Lo confesso: per molti anni, a cavallo tra i 60 e i 70 del secolo scorso, sono stato un organizzatore, animatore, presentatore di cineforum. I cineforum, cattolici, comunisti, non erano affatto quella cosa noiosa, saccente, moralistica che oggi molti raccontano, erano una realtà vivace, piena di energia, di dialettica. Invece è vero che in quasi tutti i cineforum, di sicuro in quelli che organizzavo, era prevista La corazzata Potemkin. Un po’ perché era un film politico e in quegli anni dalla politica, intesa come conflitto di idee, non si poteva prescindere, un po’, anzi molto, perché nella graduatoria, che ogni decennio un’importante rivista inglese di cinema compila sui migliori film della storia, la Corazzata era al primo posto.

Perché vi racconto queste cose? Ovvio, perché con la morte di Paolo Villaggio, accanto ai moltissimi elogi per le sue straordinarie invenzioni tele-cine-letterarie, c’è stata qualche piccola malcelata riserva riguardo alla celebre uscita fantozziana che definiva il film di Eisenstein “una cagata” poi epurata in “boiata pazzesca”, riscuotendo un applauso di 92 minuti. E’ vero che , come molti hanno sottolineato, il bersaglio di Villaggio non era il film in sé, neppure il cineforum e neppure la passione per il cinema classico. Il vero bersaglio era la vita aziendale con le sue attività ricreative e culturali, l’esibizionismo di un dirigente sedicente cinefilo tronfio e presuntuoso, la compiacenza succube dei dipendenti. Ma, riconosciuto questo, non ci si può nascondere che nella realtà dei fatti l’accusa fantozziana ha colpito il film che nella vulgata corrente e diffusissima è diventato ciò che non è affatto: l’antonomasia di un film lunghissimo mentre non dura neppure un’ora, noioso mentre è assolutamente emozionante, piatto mentre è spumeggiante, ricchissimo di invenzioni figurative di tipo costruttivista.

Un caso di falsificazione storica clamorosa che chiunque può verificare: provate a chiedere a caso quanto dura la Potemkin e tutti vi diranno tre ore; se oserete ribattere che non è così vi diranno che dichiarate il falso, che Fantozzi ha rivelato la verità. Di più: la provocazione di Fantozzi è diventata una sorta di manifesto contro la cultura cinematografica, contro il cinema impegnato, contro una visione del cinema che non sia di puro intrattenimento. Forse, anzi certo al di là delle intenzioni di Villaggio, ma è successo. Purtroppo quello che doveva essere un atto di trasgressione si è trasformato in un luogo comune, in una manifestazione di conformismo.

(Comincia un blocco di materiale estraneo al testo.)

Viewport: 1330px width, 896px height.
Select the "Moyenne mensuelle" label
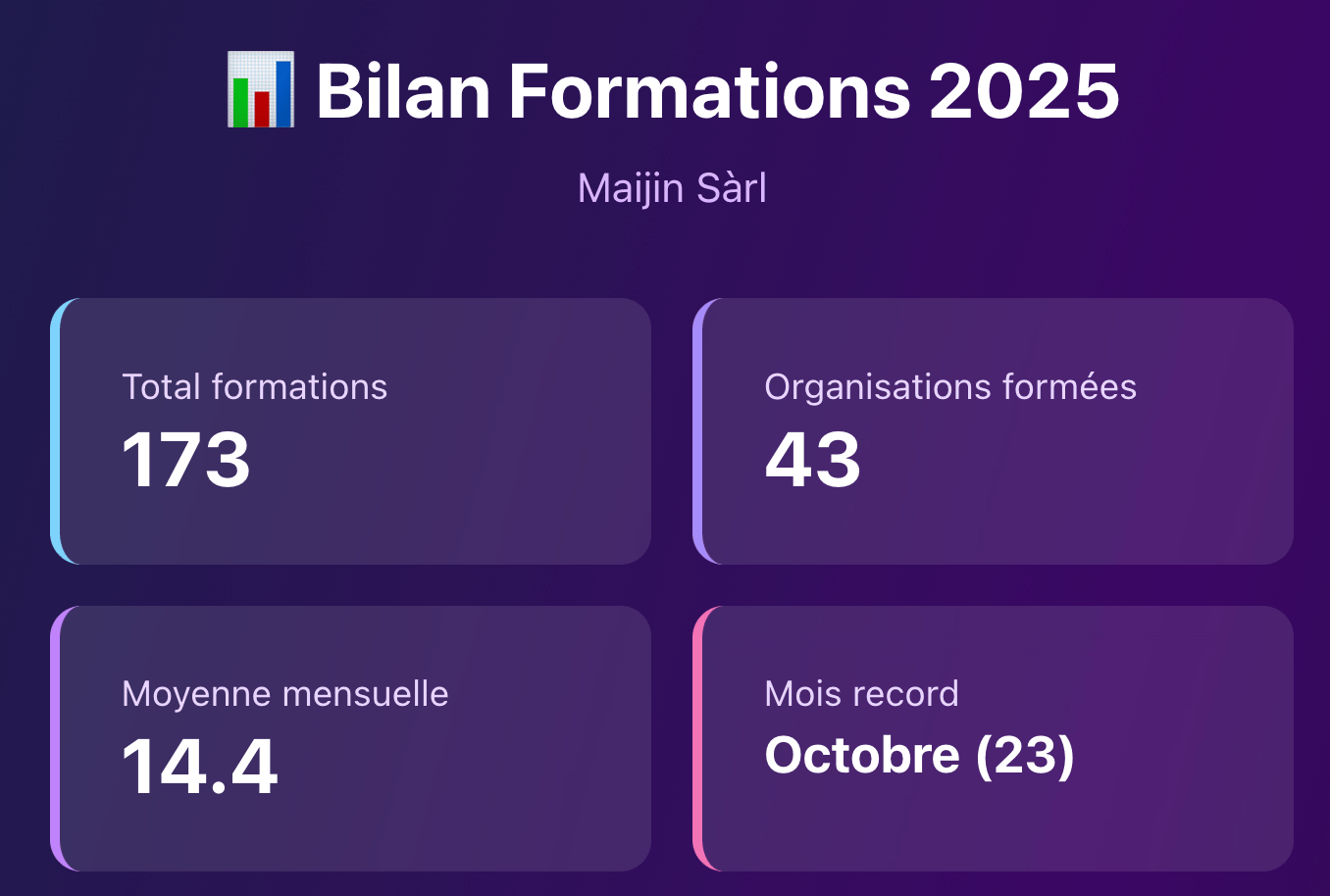tap(284, 694)
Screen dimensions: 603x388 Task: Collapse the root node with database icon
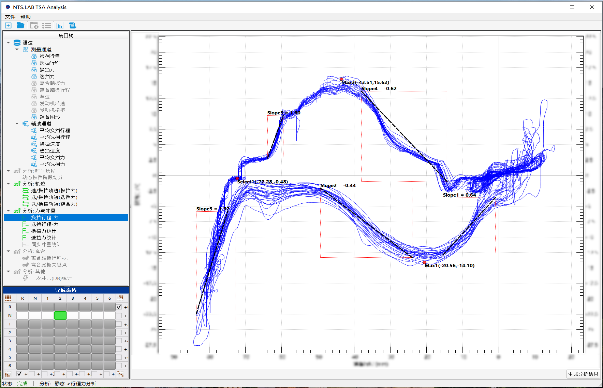coord(8,43)
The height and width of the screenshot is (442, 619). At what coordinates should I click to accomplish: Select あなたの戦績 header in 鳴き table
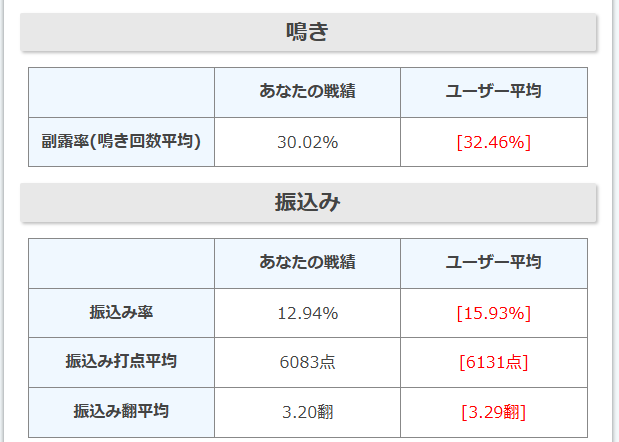[308, 92]
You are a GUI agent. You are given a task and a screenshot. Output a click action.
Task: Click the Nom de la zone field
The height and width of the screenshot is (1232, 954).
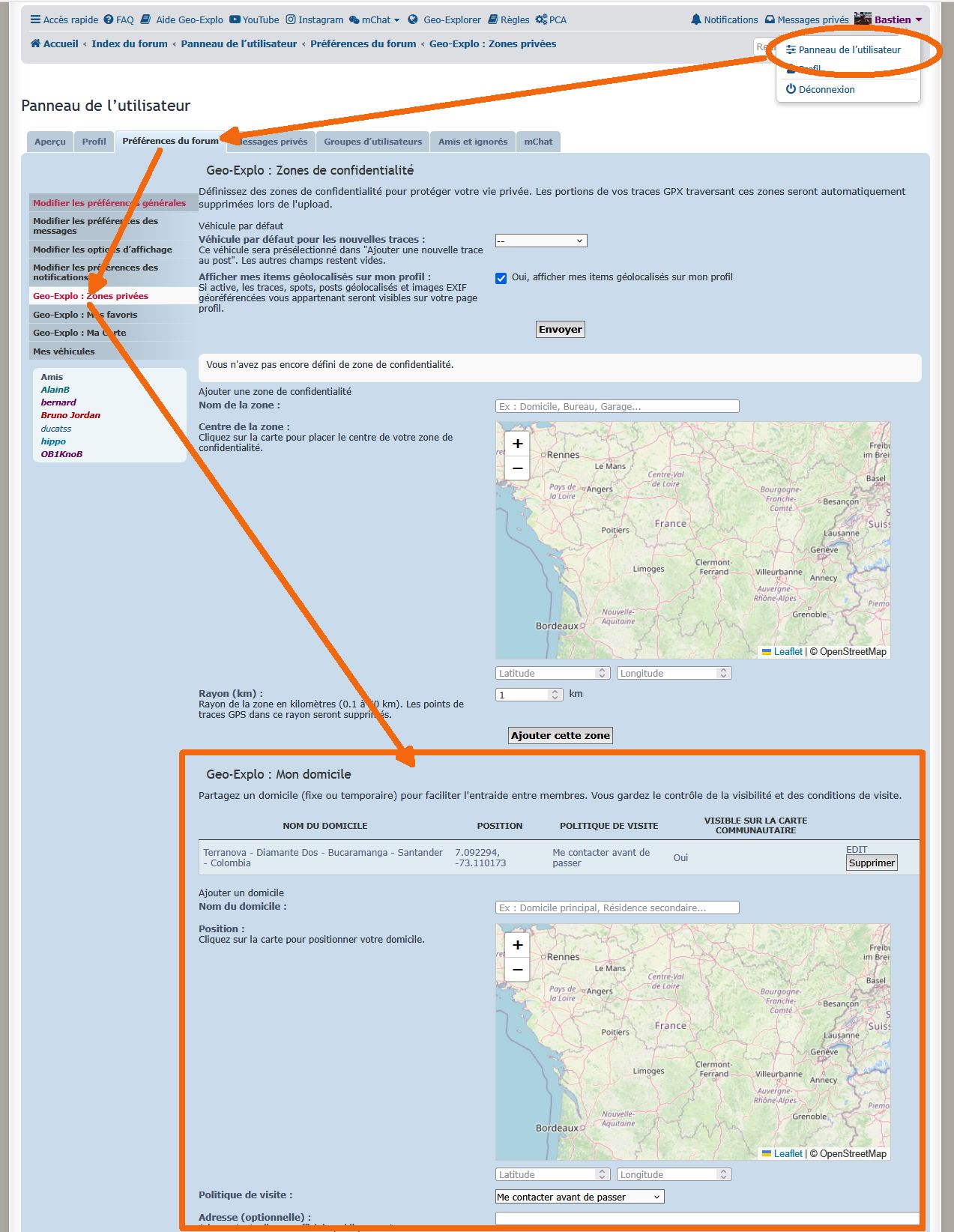tap(617, 406)
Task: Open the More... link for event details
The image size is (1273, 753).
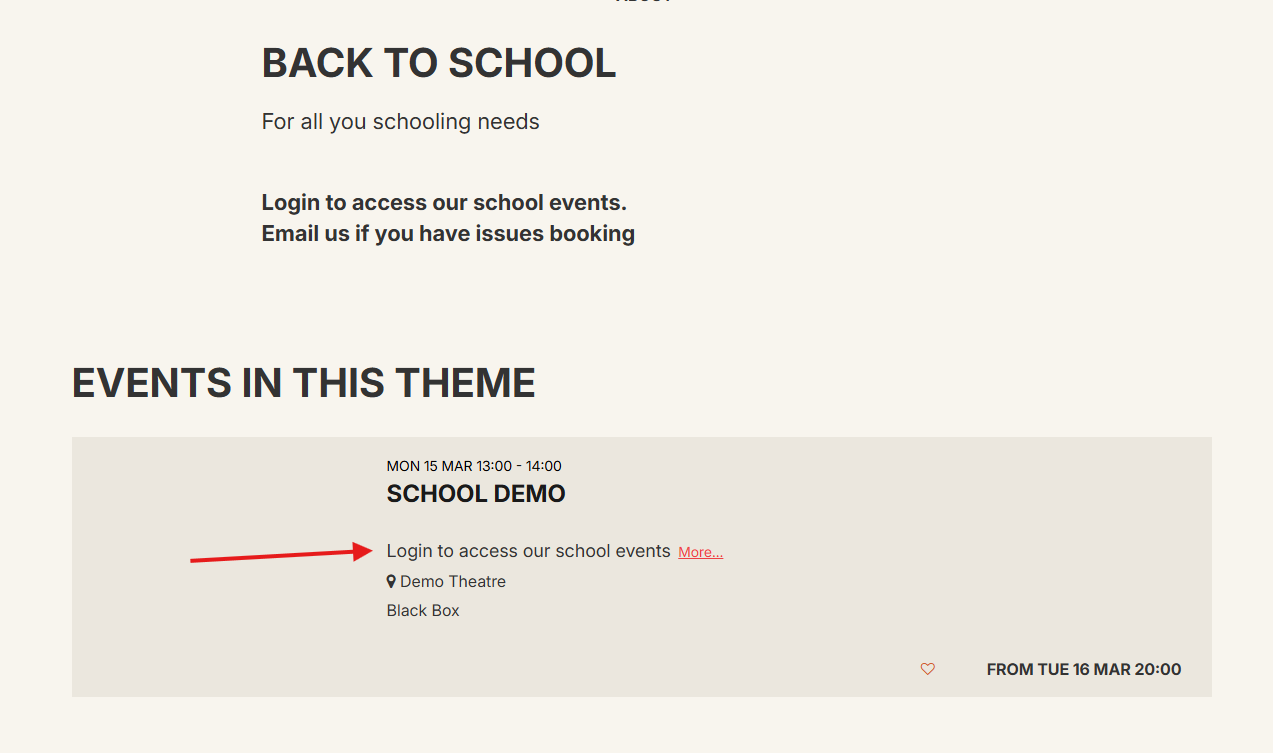Action: pyautogui.click(x=699, y=551)
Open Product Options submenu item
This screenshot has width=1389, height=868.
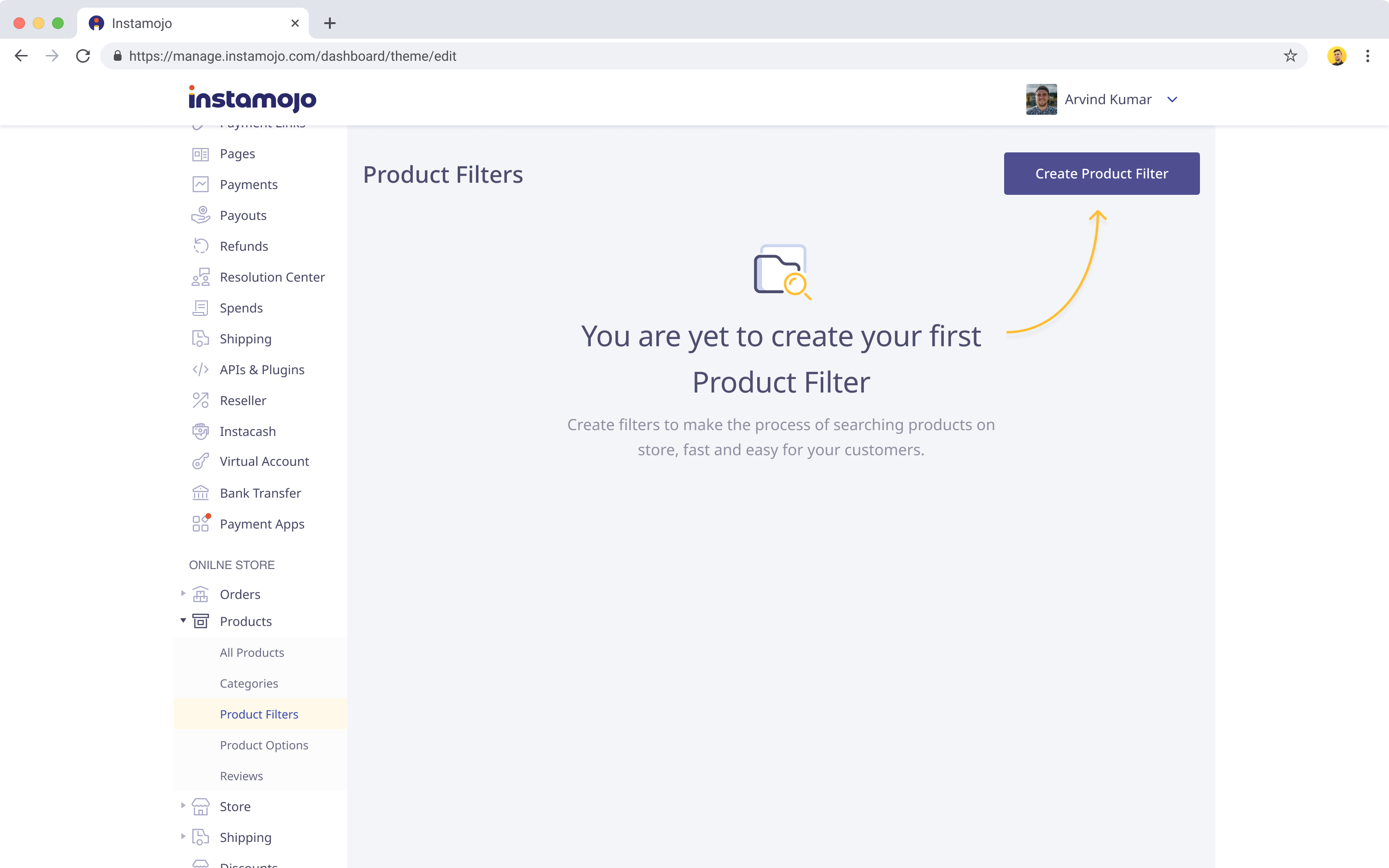(264, 744)
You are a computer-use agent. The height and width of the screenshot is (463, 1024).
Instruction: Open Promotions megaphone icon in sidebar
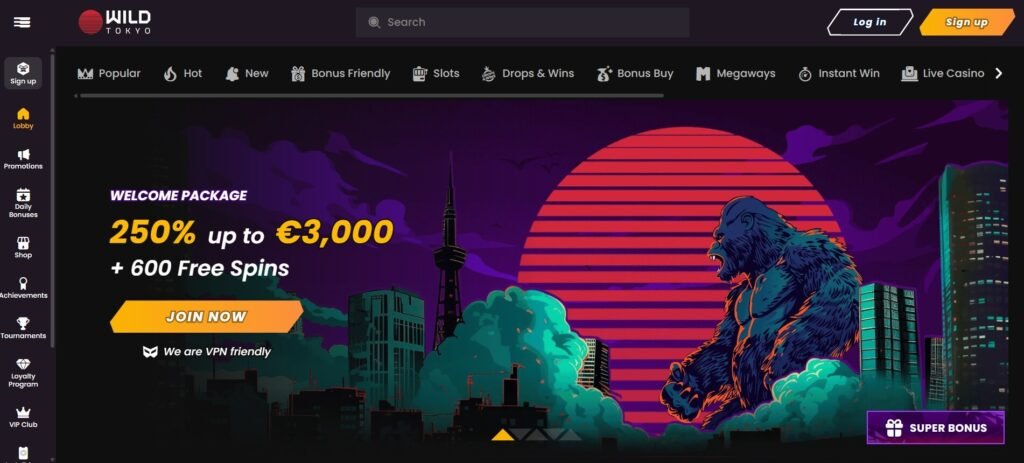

C’è un particolare che conferma questa tesi: nel film Il secondo tragico Fantozzi, gli impiegati della megaditta non solo erano costretti alla noia del cineforum, proiezione più dibattito, ma rinunciavano in quell’occasione alla partita di calcio Italia-Inghilterra valevole per le qualificazioni ai mondiali. Ecco che un luogo comune tira l’altro e arriva anche quello che vuole gli amanti del cinema serio snobisticamente indifferenti al calcio e viceversa gli incolti amanti del calcio indifferenti al cinema di qualità. Non c’è bisogno di scomodare Pasolini per sfatare questa storiella nata chissà quando e portata stancamente avanti per troppo tempo.

Ma si sa, non c’ è nulla di più resistente del luoghi comuni. E i danni che producono sono notevoli; non solo quando colpiscono i migranti, anche quando circondano di un’aura negativa un film e ciò che rappresenta. Per cui credetemi: appena avete un po’ di tempo, date un’occhiata a La corazzata Potemkin, non è affatto una “cagata” e comunque non avrete tempo di annoiarvi, dura poco.